Lesson 4: Pipeline Composition > Pipeline Configuration

The initial design used a YAML configuration file for each pipeline. You'd list the tools, their order, their parameters, their failure behavior. The config files got long. Really long. And they were fragile — change one tool's parameter name and the pipeline breaks silently.

We moved to a composition model instead. Each pipeline is built from reusable stage definitions. A stage is a unit that says "run these tools with these parameters and feed the output to this normalization mapping." Pipelines are composed by chaining stages together.

The difference is subtle but important. With configuration, you're managing one massive document that defines everything. With composition, you're managing small, testable pieces that snap together. When something breaks, you can test the individual stage in isolation. When you need a new pipeline, you compose existing stages in a new order rather than writing a new config from scratch.

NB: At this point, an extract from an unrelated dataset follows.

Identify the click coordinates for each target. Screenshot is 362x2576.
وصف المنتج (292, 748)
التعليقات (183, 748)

Lesson 5: Observability Is Not Optional

With 55 tools and 18 agents, "something went wrong" is a useless error message. You need to know: which stage? Which tool? Which agent made the routing decision? What was the input? What was the output? How long did it take? What was the memory usage?

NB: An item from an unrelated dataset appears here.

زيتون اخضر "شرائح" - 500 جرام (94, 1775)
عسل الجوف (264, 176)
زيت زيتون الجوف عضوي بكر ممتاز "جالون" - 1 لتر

We instrument everything. Every tool call is logged with its input hash, output hash, duration, and resource usage. Every agent decision is logged with the context it saw and the tools it selected. Every pipeline run gets a unique ID that threads through every log entry.

This level of instrumentation has a performance cost. We budget about 5% overhead for logging and metrics. It's worth it. When a client reports that a pipeline produced unexpected results, we can reconstruct exactly what happened — which tools ran, what they saw, what the agents decided, and where the output diverged from expectations. Without that, debugging a 55-tool pipeline would be archaeology.

Lesson 6: Know When to Stop Adding Tools

This one's more strategic than technical. At some point, the marginal value of adding the 56th tool drops below the marginal cost of maintaining it. Every tool has an ongoing maintenance burden — API changes, output format changes, availability monitoring, taxonomy mapping updates.

We have an informal rule now: a new tool needs to demonstrably improve pipeline output quality on a meaningful percentage of real-world inputs before it gets added to production. "This tool is cool and could theoretically help" isn't good enough. Show us the improvement on actual data.

Three of the original 55 tools have since been retired because their contribution didn't justify their maintenance cost. That's healthy. A platform that only grows and never shrinks is accumulating dead weight.

The Meta-Lesson

Building Conductor taught us that orchestration at scale is fundamentally a systems engineering problem, not an AI problem. The hard parts weren't the AI agents — those were relatively straightforward. The hard parts were failure isolation, taxonomy normalization, pipeline composition, and observability. The boring infrastructure that makes the interesting parts reliable.

If you're building something similar, spend your first month on the orchestration layer. Get failure handling, logging, and pipeline composition right before you add your first tool. The tools are the easy part. The platform that runs them is the hard part.